> _Tasks to complete_
[A] Answer these from the essay on beauty in complexity, one per line:
(i) Within how many seconds must a website start to load before people move on to the next site?
(ii) Which computer scientist is quoted on beauty in computing?
(iii) What system will the writer's dissertation be on?
[B] Extend the essay on beauty in complexity, picking up after its final sentence.

LGP Stories

Personal Stories from DLGP

Beauty in Complexity

Written by: on November 12, 2018

Street Directions in Hong Kong

Most of my days are spent finding ways to more efficiently move data from one place to another. In website development we live and die by the reality that if our site doesn’t start to load within 3 seconds people move on to the next site. In this light processing data faster becomes an obsession. Complexity slows things down, so programming is all about making a complex thing as simple as possible, but not too simple, to get the job done. The computer scientist David Gelernter is quoted as saying, “Beauty is more important in computing than anywhere else in technology because software is so complicated. Beauty is the ultimate defense against complexity.”1

Leaving for Hong Kong was difficult for me. I didn’t know what to expect, I was nervous about meeting people, and I wasn’t quite sure why I was doing any of this in the first place. Hong Kong is the most densely populated city in the world, so I was expecting crowds and traffic – complexity. Doctoral research is complicated. The foster system, which I will be writing my dissertation on, is complicated. While all of these things are complex in their own way, what I learned about them and myself is that within the complexity there can be beauty.

> _Listed records_
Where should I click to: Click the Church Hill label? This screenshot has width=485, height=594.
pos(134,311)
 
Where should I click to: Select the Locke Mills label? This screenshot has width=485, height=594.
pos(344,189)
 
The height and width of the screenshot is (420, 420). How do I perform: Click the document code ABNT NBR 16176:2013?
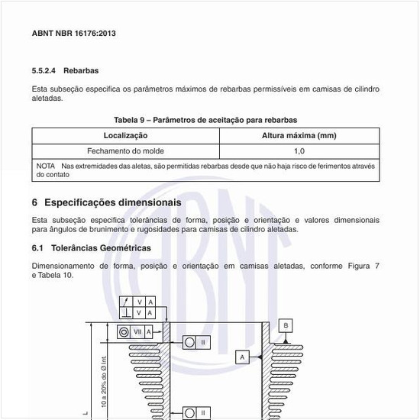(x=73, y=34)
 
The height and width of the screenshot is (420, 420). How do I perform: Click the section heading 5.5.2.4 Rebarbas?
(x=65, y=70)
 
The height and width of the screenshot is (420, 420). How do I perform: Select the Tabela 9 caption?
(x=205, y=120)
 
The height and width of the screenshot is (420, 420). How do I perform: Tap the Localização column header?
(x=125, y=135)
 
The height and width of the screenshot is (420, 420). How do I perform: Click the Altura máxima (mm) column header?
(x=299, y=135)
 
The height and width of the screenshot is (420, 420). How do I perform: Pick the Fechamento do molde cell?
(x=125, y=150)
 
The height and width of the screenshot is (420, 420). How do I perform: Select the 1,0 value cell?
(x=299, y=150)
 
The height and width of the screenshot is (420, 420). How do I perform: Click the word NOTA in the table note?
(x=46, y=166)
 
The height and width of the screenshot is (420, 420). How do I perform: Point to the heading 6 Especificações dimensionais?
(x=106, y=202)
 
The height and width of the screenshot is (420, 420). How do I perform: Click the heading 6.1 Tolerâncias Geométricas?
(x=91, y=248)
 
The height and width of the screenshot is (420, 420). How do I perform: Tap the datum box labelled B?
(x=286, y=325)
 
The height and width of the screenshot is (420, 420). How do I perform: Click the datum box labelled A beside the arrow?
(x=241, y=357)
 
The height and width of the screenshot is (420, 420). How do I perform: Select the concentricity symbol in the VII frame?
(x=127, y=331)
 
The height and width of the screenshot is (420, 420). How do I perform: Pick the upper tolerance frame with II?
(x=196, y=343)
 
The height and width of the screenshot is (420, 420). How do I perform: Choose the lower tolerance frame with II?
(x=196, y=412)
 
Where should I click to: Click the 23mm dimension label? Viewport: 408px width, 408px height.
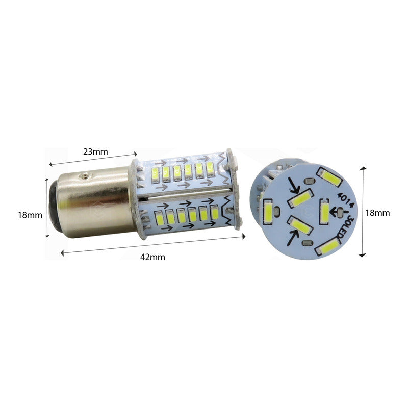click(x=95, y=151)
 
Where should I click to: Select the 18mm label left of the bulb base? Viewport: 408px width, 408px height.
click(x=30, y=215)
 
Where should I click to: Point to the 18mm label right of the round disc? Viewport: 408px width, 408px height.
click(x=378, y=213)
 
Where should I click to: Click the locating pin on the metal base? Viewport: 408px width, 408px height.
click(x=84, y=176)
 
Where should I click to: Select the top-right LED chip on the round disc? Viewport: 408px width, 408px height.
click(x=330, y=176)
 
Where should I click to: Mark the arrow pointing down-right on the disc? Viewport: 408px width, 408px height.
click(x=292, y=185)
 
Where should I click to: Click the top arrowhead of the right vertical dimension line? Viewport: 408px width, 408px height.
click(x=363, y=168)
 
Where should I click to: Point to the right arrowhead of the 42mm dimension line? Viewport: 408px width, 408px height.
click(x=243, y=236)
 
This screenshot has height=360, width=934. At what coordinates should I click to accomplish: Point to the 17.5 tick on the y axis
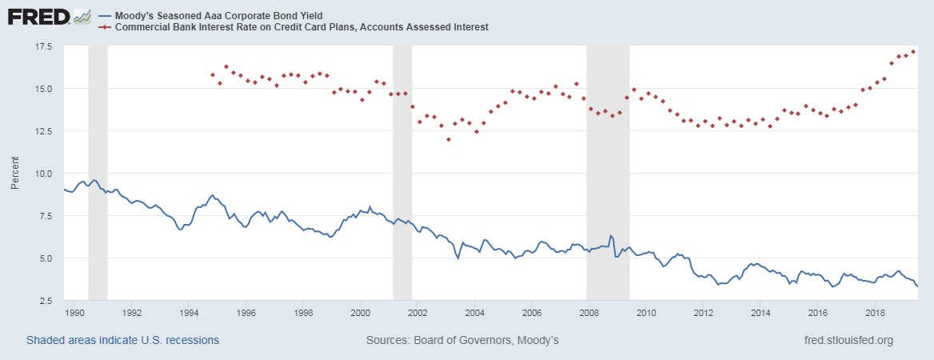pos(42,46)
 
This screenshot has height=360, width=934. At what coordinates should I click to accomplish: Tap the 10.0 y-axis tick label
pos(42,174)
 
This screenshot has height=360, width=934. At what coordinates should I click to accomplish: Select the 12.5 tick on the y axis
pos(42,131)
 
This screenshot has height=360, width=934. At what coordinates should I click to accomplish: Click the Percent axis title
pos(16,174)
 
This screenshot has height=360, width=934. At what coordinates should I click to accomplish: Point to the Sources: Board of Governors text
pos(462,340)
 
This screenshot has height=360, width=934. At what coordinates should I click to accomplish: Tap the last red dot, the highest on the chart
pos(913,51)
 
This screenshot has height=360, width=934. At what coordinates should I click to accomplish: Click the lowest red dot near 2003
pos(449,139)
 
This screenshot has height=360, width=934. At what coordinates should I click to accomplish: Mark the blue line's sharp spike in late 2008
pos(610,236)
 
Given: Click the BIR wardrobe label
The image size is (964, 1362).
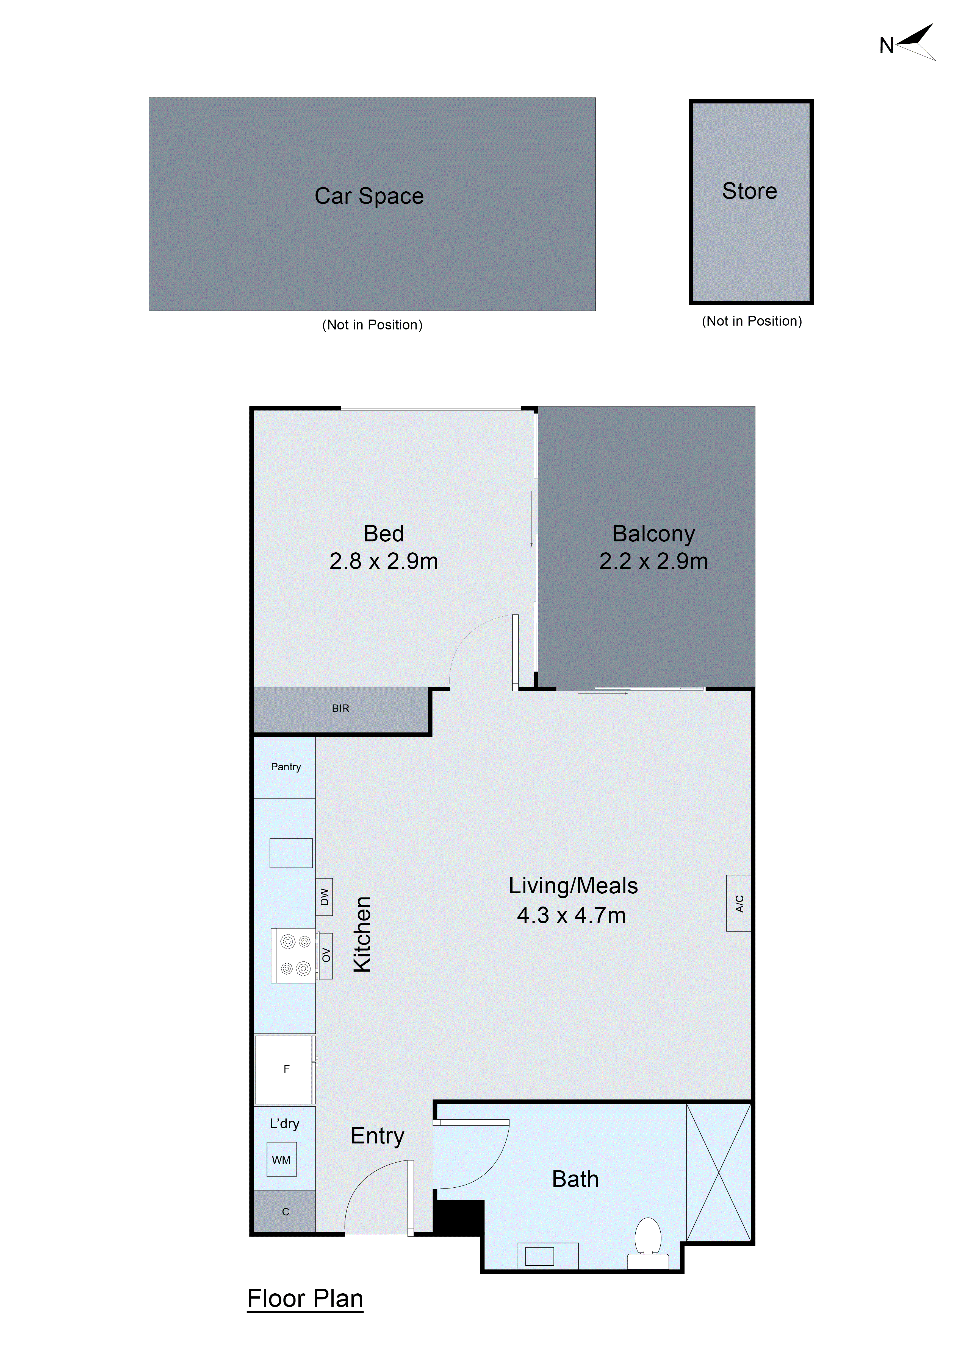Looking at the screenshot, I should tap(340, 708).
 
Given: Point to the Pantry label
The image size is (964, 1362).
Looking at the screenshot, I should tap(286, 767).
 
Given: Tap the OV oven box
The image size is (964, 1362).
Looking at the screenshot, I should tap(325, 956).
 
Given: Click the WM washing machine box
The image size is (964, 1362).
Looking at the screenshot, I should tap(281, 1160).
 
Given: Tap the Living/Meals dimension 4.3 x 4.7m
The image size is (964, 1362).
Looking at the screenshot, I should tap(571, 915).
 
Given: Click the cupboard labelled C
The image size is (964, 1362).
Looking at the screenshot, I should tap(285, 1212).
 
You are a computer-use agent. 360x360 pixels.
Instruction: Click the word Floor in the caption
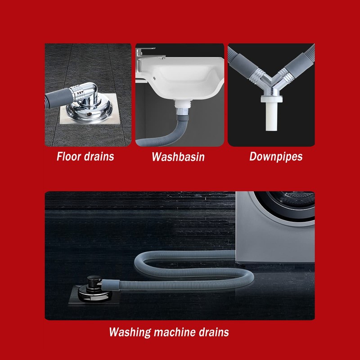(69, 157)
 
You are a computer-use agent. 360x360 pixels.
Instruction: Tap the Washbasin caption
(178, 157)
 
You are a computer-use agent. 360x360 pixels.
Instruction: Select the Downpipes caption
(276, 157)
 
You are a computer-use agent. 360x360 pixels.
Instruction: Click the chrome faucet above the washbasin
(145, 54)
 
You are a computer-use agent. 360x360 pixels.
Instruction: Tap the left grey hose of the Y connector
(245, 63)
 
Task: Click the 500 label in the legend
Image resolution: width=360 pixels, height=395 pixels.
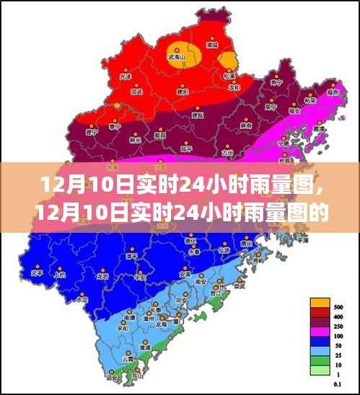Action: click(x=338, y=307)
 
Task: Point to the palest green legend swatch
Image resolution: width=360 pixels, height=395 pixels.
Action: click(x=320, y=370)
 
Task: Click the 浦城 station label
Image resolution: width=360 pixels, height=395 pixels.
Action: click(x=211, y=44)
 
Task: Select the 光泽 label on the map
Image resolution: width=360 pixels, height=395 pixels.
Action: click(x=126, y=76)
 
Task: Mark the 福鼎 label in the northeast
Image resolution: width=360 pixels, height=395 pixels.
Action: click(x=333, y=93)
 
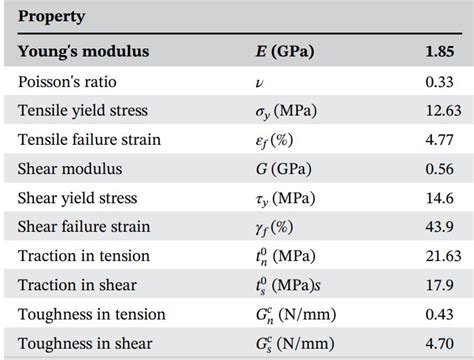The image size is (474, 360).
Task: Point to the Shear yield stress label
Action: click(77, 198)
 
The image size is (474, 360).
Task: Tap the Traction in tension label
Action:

> _Responses_
[A]
(i) 3 seconds
(ii) David Gelernter
(iii) The foster system

[B]
When people ask me about my experience in Hong Kong I will almost always refer back to the concept of efficiency. As mentioned before Hong Kong is the most densely populated city in the world, but in spite of that reality things moved without the gridlock one might expect. For example the Mass Transit Railway system (MTR) is very widely used. It can be crowded, but in spite of that it runs with a near German precision. The train arrives, one crowd gets off, the next gets on, and the train is off again. The train is efficient, but so are the people. Everyone knows the routine, except possibly our visiting horde of westerners, and they follow it, which results in efficiency. We were told that even the escalators in the train stations move faster than normal to more efficiently move people in and out of the station. The combination of the cultural knowledge of how the trains run and the structural setup of the system (faster escalators, on time trains, clear communication) serves to make what is a complex situation into an elegant solution.

On October 1 several of us went down to the waterfront to watch the fireworks celebrating the National Day of the People’s Republic of China. We were in a plaza surrounded by several thousand people. As I looked around at the crowd I expected that it would take half an hour at least for the crowd to disperse. The fireworks show ended and within ten minutes everyone was gone, except for our little group of Americans (and one Canadian). We walked back to the train with a crowd, but not a crush, of people. As we stepped on the train to go back to our hotel it was nearly empty. The network of walking bridges throughout Hong Kong made it possible for people to move quickly out of the plaza and disperse to where they were going.

 

I tend to find orientations only mildly helpful. Most of my learning happens when I start to dive into whatever it is the orientation was intended for. The orientation classes this time around were helpful. Once again I saw a very complex thing, doctoral research, broken down into a less complex path. The work will still be complex, but the process of seeing it organized and summarized overcame that complexity. In its own way the organization of the program was beauty overcoming complexity.

Lastly, my research topic of foster care I haven’t touched yet, but it is the lessons of how complexity can be made efficient and beautiful that is driving my move forward. Learning that every writing opportunity is a chance to explore my topic was helpful. Learning where to lean in and where to skim over was helpful.

These things I’ve taken from the time in Hong Kong and they are helping me to explore my life and my research in new and fascinating ways.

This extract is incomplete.